INPUT FOR THIS TASK:

- - -

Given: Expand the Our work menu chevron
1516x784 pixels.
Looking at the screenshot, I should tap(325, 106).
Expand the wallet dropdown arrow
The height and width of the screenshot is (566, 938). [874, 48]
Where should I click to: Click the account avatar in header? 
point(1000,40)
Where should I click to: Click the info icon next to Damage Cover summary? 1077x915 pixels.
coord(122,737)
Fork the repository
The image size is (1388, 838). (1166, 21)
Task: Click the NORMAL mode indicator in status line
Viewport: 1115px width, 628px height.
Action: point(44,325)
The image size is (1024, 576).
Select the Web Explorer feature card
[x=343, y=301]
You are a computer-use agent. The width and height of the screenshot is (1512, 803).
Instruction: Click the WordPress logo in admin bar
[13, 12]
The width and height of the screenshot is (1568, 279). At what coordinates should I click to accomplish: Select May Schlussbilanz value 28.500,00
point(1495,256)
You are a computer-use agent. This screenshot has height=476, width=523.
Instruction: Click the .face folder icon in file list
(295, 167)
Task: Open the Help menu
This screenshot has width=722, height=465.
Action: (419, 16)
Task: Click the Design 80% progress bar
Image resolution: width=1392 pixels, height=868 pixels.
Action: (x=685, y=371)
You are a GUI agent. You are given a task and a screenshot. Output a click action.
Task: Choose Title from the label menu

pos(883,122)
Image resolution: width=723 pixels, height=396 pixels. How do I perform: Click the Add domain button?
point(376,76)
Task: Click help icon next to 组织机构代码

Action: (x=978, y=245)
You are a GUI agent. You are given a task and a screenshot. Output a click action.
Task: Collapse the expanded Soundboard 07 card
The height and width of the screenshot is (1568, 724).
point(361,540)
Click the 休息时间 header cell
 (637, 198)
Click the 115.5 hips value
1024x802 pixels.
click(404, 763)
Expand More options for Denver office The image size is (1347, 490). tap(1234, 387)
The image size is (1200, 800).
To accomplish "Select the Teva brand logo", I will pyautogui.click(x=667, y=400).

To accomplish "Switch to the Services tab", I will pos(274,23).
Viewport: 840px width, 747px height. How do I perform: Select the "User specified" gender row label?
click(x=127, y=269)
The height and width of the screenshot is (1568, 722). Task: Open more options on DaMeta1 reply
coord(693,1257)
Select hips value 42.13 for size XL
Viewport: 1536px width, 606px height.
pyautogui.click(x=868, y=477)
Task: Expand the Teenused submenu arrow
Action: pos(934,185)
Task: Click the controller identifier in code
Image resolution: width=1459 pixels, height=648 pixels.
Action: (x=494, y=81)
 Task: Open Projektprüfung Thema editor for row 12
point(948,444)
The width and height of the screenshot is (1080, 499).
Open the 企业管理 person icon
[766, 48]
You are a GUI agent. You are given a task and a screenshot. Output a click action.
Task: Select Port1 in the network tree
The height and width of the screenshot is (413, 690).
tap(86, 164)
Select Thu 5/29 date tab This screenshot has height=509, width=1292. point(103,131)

- - -

TASK DETAILS: Among the lines above, find each one containing the string "hips" and copy it.

EXERCISE RESPONSE:
Click the 115.5 hips value
Select hips value 42.13 for size XL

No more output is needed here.